Skew monoidal structures on actegories
Pavla Procházková
TL;DR
The paper addresses how to construct skew monoidal structures on actegories from strong actions by leveraging a left adjoint to $J_*$, yielding a tensor $A \lhd B = J_!A * B$ and associator/unitors built via adjoint transposition. It proves that the resulting adjunction $J_! \dashv J_*$ is monoidal, with $J_*$ being lax monoidal and, when $J_!$ is strong monoidal, invertibility of the key constraint maps, connecting to warpings and opmonoidal monads.

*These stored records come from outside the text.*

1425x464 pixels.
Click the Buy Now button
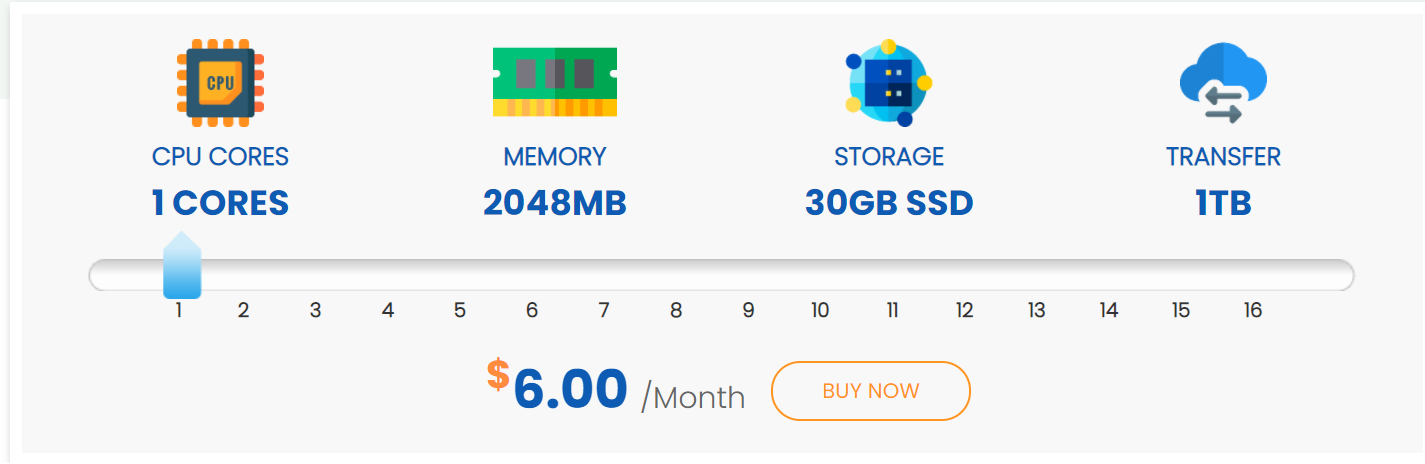pyautogui.click(x=870, y=391)
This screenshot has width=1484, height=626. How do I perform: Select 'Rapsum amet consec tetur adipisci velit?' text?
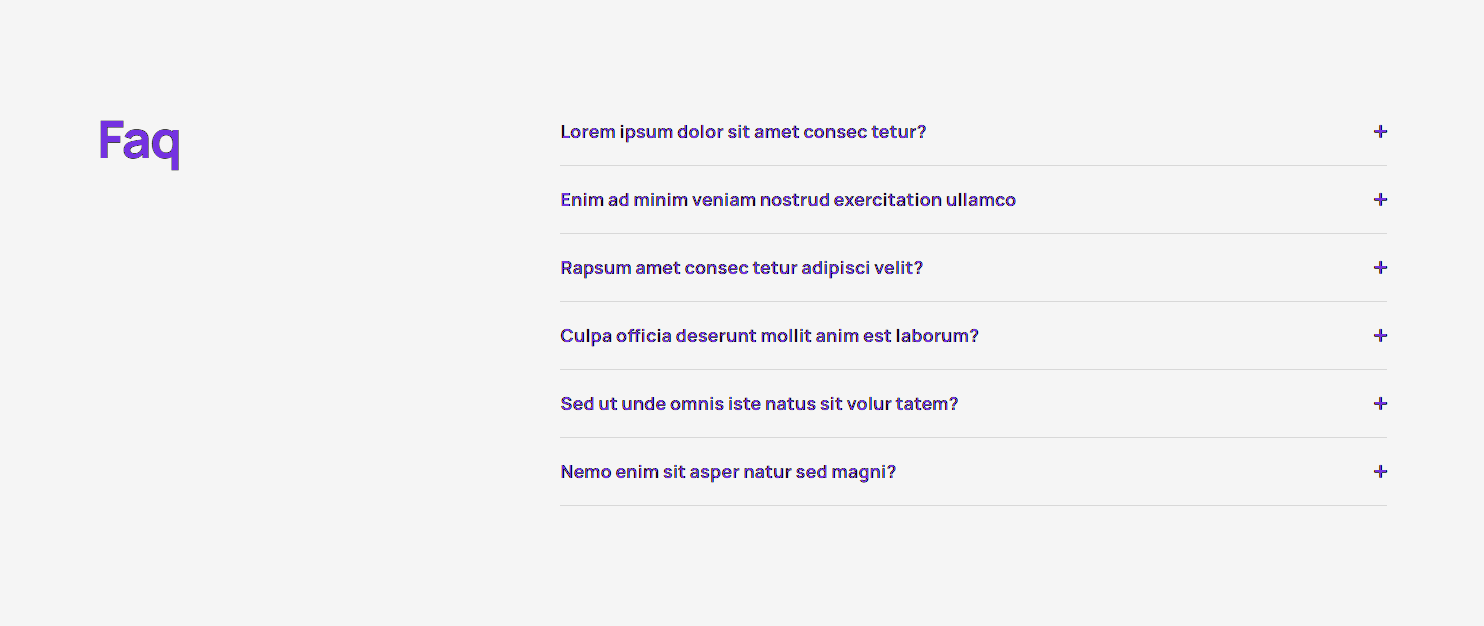point(742,267)
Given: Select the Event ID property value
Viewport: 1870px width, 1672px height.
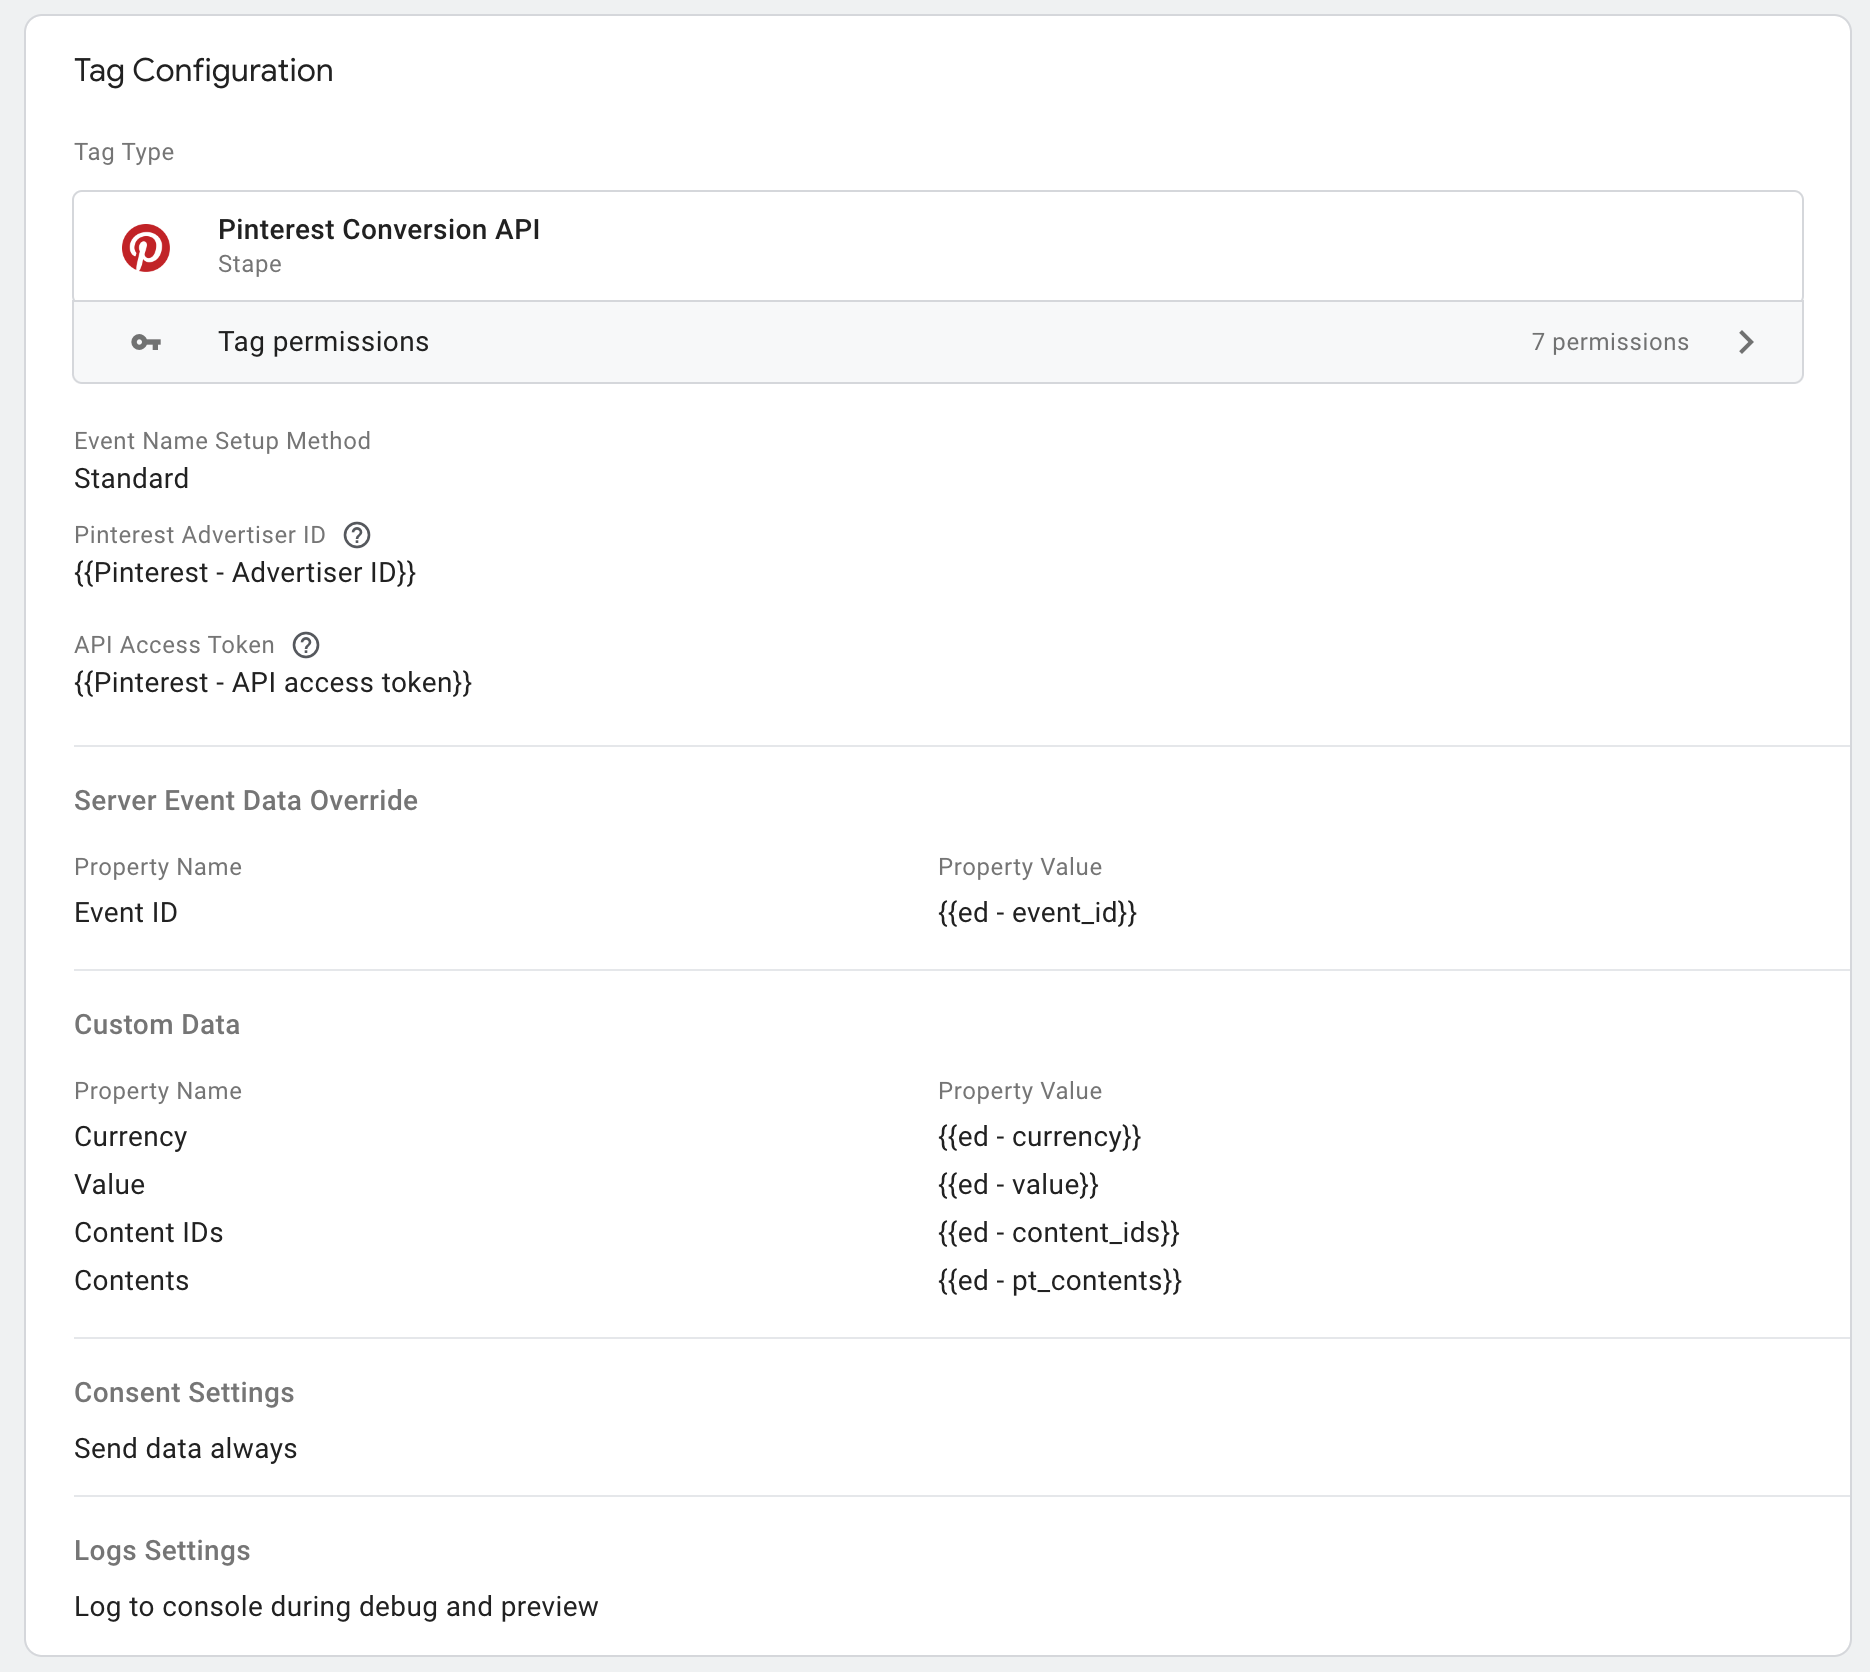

The framework unifies existing skew monoidal examples (e.g., Kan-extension warpings, bialgebroid-related tensors) and provides mechanisms to transfer braidings and closedness from the acting category to the induced skew structure. It also analyzes braidings for induced skew monoidal actegories and gives sufficient conditions for left/right closedness, enriching the theory and its applications to categorical structures arising from actions.
Abstract
We present a construction of skew monoidal structures from strong actions. We prove that the existence of a certain adjoint allows one to equip the actegory with a skew monoidal structure and that this adjunction becomes monoidal. This construction provides a unifying framework for the description of several examples of skew monoidal categories. We also demonstrate how braidings on the original monoidal category of a given action induce braidings on the resulting skew monoidal structure on the actegory and describe sufficient conditions for closedness of the resulting skew monoidal structure.